Europa2020 doelstelling nog niet in zicht

5 december 2019

Sinds 2005 worden er in de EU jaarlijks enquêtes afgenomen over de inkomens en levensomstandigheden van burgers (EUSILC). Het lijkt nu al duidelijk dat België de Europa 2020-doelstelling niet zal halen en dat er geen substantiële trend in de richting van de doelstelling kan vastgesteld worden, net als in enkele andere lidstaten. 

De Europa 2020 doelstelling over de reductie van armoede en sociale uitsluiting is gebaseerd op een combinatie van drie indicatoren: het aantal personen met een armoederisico, het aantal personen in een huishouden zonder betaald werk en het aantal personen in ernstige materiële deprivatie.

Het armoederisico wordt berekend op basis van het inkomen. Personen met een inkomen dat lager ligt dan 60 % van het mediaan beschikbaar inkomen in België op individueel niveau hebben een armoederisico. Huisbezit wordt niet meegerekend.

De indicator ‘ernstige materiële deprivatie’ geeft aan wat iemand zich kan veroorloven met de beschikbare financiële middelen. Zodra iemand zich 4 van de 9 in de lijst opgenomen zaken niet kan veroorloven, is er sprake van ernstige materiële deprivatie. Het gaat dan o.a. om een week vakantie buitenshuis nemen, een wasmachine bezitten, het huis voldoende kunnen verwarmen, om de 2 dagen vlees, vis of een vegetarisch alternatief kunnen eten,…

België stelde zich tot doel om het aantal personen dat wordt getroffen of bedreigd door armoede en sociale uitsluiting te verminderen.  Vertrekkend van 2.194.000 personen in 2008 (meest recente data bij het begin van de Europa 2020 strategie) wilde men dit aantal met 380.000 te verminderen.  Op basis van de meest recente cijfers uit 2018 ligt het aantal momenteel echter op 2.250.000.

Er is wel een daling van het aantal personen in een huishouden zonder betaald werk en, in mindere mate, het aantal personen in een huishouden met ernstige materiële deprivatie.

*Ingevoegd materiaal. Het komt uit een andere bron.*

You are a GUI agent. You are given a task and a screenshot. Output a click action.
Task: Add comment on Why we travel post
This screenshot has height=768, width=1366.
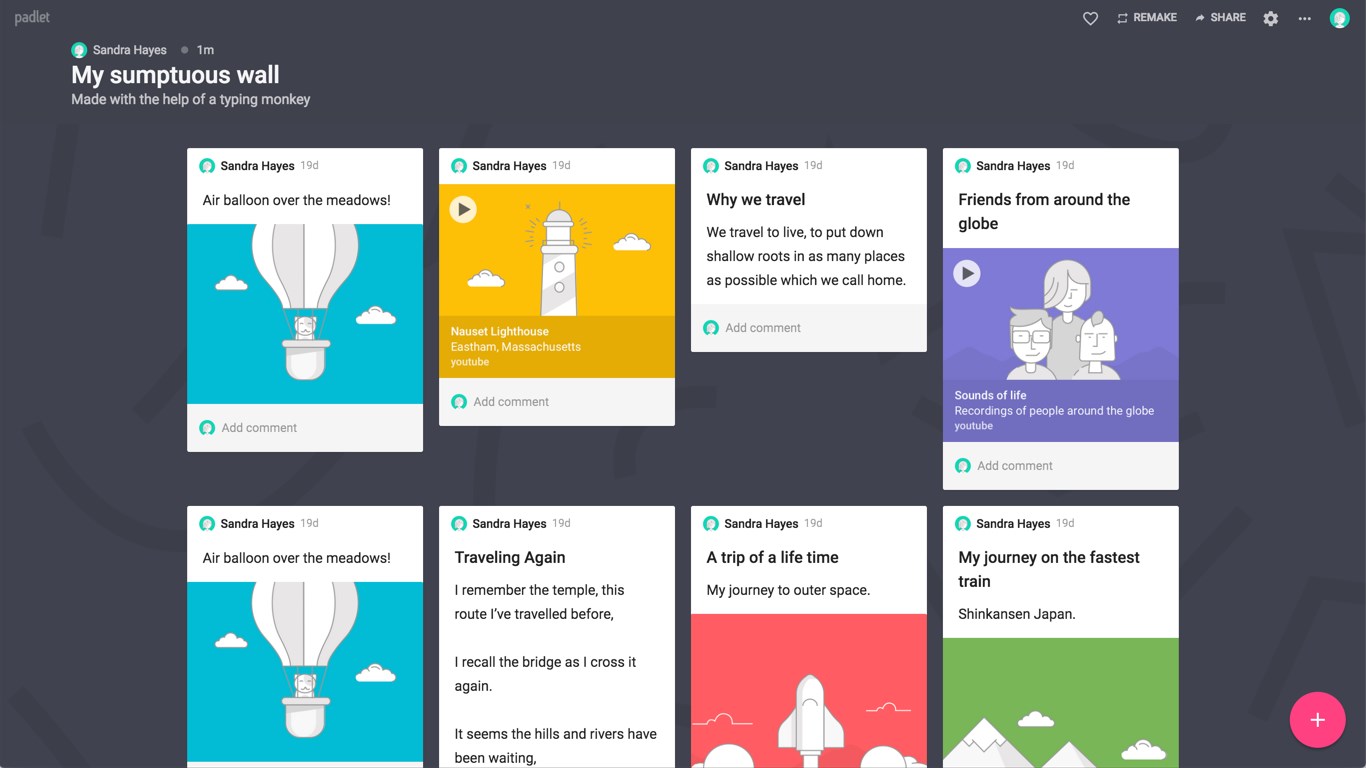point(763,328)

Er is een behoorlijk grote consistentie in de gegevens doorheen de tijd en tussen diverse bronnen.  De tewerkstellingsgraad blijft om diverse redenen te laag voor zwakkere groepen ondanks het feit dat de minimumbescherming (bijstand en minimum uitkeringen) gelijke tred hebben gehouden met de welvaartsontwikkeling. Ook is de doelmatigheid van de sociale bescherming afgenomen voor de bevolking op beroepsactieve leeftijd, zeker voor gezinnen met kinderen, ook al blijven zij in veel gevallen boven de armoedegrens.